Queste due scene concentrate in un solo riquadro le realizzati nel 1510 e la loro composizione è assai differente dalle scene molto affollate che avevo ideato per gli altri tre riquadri precedenti. Se nella scena del Diluvio Universale ci sono un gran numero i protagonisti aventi gli atteggiamenti più diversi, qui le figure sono molte meno e hanno dimensioni maggiori: basti pensare ad esempio che Eva, in entrambe le rappresentazioni, ha un’altezza complessiva che sfiora i due metri. Mi resi conto infatti che le precedenti scene viste da terra, a oltre venti metri di distanza, apparivano troppo confuse e poco leggibili.
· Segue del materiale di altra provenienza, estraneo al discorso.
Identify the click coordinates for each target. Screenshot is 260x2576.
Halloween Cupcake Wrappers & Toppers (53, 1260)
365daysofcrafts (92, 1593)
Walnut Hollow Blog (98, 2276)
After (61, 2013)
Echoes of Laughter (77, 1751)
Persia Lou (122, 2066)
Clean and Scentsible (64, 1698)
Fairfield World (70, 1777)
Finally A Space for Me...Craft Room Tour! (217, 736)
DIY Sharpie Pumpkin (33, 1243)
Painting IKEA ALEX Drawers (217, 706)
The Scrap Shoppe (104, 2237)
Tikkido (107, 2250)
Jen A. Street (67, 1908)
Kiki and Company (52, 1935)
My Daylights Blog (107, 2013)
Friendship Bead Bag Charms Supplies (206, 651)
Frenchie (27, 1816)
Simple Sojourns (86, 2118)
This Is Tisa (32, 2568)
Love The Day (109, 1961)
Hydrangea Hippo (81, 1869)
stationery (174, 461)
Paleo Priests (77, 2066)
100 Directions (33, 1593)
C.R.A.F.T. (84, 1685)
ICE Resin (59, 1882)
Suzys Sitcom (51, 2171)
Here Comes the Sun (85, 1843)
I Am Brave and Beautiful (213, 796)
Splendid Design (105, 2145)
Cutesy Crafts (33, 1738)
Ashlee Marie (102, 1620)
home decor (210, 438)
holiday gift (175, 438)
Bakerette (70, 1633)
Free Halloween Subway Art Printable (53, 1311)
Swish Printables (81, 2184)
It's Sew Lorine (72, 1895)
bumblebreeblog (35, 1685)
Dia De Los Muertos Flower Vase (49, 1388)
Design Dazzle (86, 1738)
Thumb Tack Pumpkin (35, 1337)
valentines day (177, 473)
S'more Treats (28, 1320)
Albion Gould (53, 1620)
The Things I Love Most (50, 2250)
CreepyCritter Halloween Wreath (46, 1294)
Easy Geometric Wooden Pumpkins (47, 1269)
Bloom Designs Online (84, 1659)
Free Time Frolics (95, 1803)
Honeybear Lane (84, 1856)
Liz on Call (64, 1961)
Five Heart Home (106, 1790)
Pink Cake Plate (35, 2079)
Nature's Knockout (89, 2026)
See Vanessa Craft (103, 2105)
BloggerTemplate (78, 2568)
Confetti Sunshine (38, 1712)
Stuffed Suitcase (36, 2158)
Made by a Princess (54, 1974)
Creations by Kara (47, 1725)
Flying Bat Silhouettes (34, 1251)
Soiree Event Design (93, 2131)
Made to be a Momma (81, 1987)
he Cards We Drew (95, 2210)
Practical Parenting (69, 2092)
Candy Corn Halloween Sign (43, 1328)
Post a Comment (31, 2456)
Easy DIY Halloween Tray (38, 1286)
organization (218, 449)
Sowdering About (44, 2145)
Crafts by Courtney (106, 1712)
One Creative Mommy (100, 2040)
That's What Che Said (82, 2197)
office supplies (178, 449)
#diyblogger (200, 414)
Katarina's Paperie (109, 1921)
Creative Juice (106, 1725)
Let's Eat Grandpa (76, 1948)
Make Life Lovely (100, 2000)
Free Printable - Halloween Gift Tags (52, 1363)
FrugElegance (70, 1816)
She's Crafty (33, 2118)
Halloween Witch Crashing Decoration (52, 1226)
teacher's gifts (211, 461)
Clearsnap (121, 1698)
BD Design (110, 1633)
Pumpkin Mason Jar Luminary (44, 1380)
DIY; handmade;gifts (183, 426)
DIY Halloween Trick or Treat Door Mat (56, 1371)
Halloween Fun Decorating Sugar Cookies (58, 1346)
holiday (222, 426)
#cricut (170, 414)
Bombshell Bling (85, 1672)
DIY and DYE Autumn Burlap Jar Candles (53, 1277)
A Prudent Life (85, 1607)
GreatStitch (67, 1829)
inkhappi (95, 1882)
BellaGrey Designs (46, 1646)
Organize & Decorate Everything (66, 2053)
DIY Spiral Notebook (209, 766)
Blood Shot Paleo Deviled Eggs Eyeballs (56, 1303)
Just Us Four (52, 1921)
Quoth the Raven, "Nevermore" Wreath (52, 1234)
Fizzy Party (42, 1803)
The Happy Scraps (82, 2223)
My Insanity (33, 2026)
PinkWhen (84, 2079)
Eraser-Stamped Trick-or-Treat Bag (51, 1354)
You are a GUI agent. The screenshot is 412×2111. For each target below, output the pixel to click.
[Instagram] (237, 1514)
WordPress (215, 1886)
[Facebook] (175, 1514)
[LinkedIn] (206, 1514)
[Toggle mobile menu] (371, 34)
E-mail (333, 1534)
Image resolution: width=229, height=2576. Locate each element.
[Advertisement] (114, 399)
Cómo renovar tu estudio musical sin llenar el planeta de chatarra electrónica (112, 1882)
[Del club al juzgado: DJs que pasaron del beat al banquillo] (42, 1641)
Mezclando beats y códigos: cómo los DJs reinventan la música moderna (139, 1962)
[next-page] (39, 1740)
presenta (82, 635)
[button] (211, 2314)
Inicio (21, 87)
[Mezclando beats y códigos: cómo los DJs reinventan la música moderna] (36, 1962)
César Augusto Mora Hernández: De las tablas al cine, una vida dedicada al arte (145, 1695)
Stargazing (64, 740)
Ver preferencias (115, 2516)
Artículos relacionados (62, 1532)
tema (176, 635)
Per completare questo riquadro impiegai solo 13 giornate: incominciai ad affrescare la parte in alto a sinistra con pennellate larghe e assai fluide.

Al centro ella scena c’è l’albero della conoscenza avvolto dalle spire di un serpente maligno che ha le sembianze di una donna. La serpe porge il fico a Eva che la raccoglie sfoggiando una posa sensuale mentre Adamo, meno agile di lei, tende il braccio destro per cogliere da solo un altro fico. Proprio così, l’albero della conoscenza che affrescai è un fico e non un melo: ve ne ho parlato nel dettaglio QUA.
A un tratto arriva l’angelo avvolto in una veste rossa e minaccia con la spada Adamo ed Eva cacciandoli dal Paradiso Terrestre. Entrambi diventano subito vecchi e i lineamenti del loro viso si imbruttiscono, le guance e la fronte vengono solcate da profonde rughe. Eva si curva su se stessa per i peso della vergogna mentre Adamo quasi con un gesto di sdegno sembra mostrare la consapevolezza di non poter più tornare indietro.